É de realçar que, como a burocracia é um instrumento que legitima a base legal da acção organizacional, ela pode servir de entrave e/ou condicionamento à implementação da acção política. Os processos de argumentação e consequentemente aplicação das decisões esbarram com o facto de “não estar escrito”, mas estar “definido”, logo não pode ser feito. Abrem-se espaços de discussão nas organizações que poderão nunca ter influência prática, ou que demorarão muito a ter impacto nos níveis da organização que têm o poder para alterar as normas. Além do que, a organização reconhecer a certos níveis hierárquicos o poder de emitir opinião formal, isto não é sinónimo de poder de decisão. Se o órgão de que detém o poder para estabelecer as normas é unipessoal, a norma é da responsabilidade de uma única pessoa; se este órgão for colegial a responsabilidade é de um conjunto de pessoas.

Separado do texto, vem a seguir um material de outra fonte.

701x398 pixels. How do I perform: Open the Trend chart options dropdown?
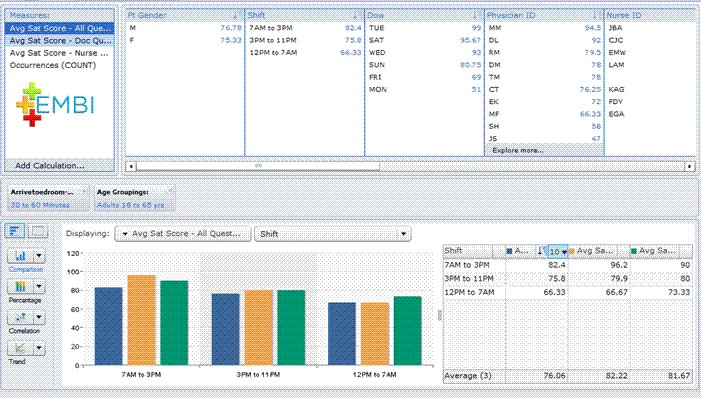[x=39, y=347]
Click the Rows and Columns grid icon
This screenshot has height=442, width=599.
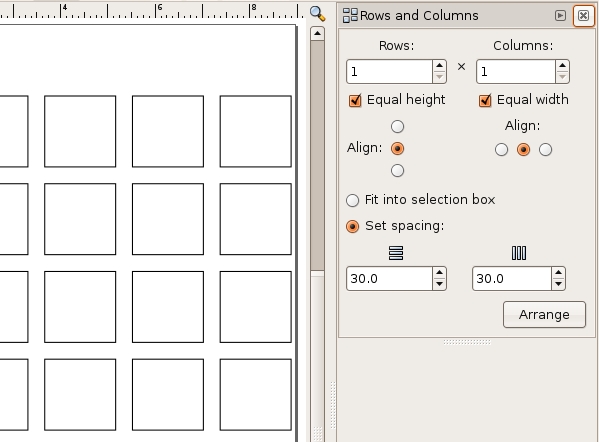pos(350,16)
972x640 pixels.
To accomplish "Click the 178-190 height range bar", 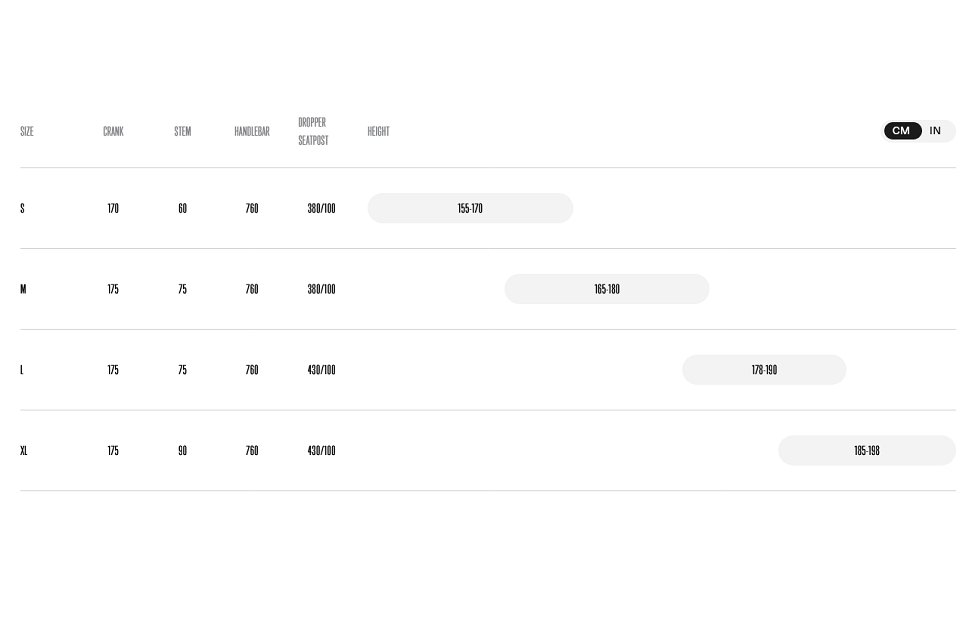I will 764,370.
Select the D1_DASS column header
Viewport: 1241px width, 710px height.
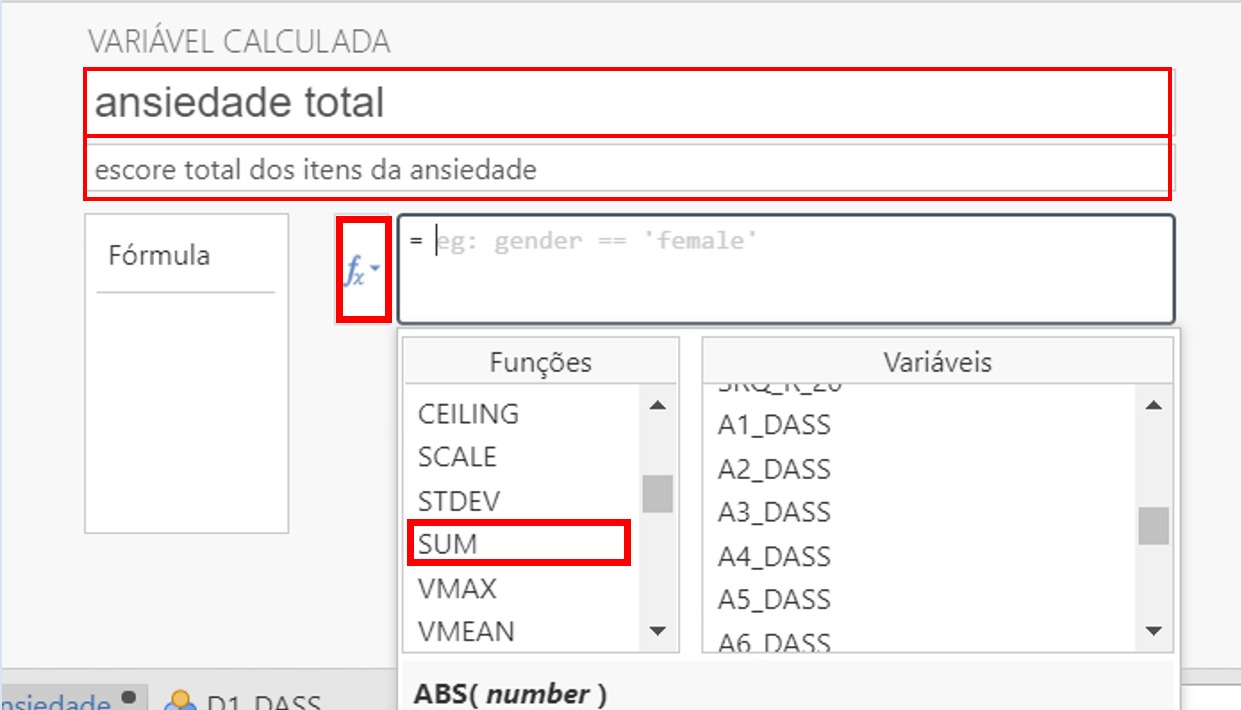pyautogui.click(x=262, y=701)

Em qualquer destes casos, se os órgãos estão muito acima do nível de aplicação da norma, esta aparece como se

não tivesse assinatura, levando a que os níveis intermédios da organização que aplica as normas funcionem como amortecedores das argumentações/interesses dos níveis inferiores.

De outro modo, o sistema político (Figura 3)

“poderá questionar e fiscalizar a própria legalidade das decisões à luz das regras e do quadro político estabelecido, deslegitimando, se for caso disso, as decisões dos órgãos da administração e gestão ou retirando-lhes a confiança política.” (Silva, 2004: 236)

Figura 3

Os grupos procuram assegurar a sua influência nomeadamente procurando que os seus representantes tenham assento nos órgãos de decisão e de vigilância de aplicação das regras. O processo de decisão fundamenta-se nos interesses dos representados, o que induzirá desarticulação entre as normas e a vontade dos grupos, fazendo sobressair uma organização plurirracional, revelando tensões permanentes, contrastando com a ordem burocrática da uniformidade.

Pelo esboço que traçamos acima, os actos burocráticos surgem como resultado de alguma opção/posição política, revelando um compromisso entre burocracia e política e dando a conhecer o carácter ambivalente e dinâmico da Administração Organizacional.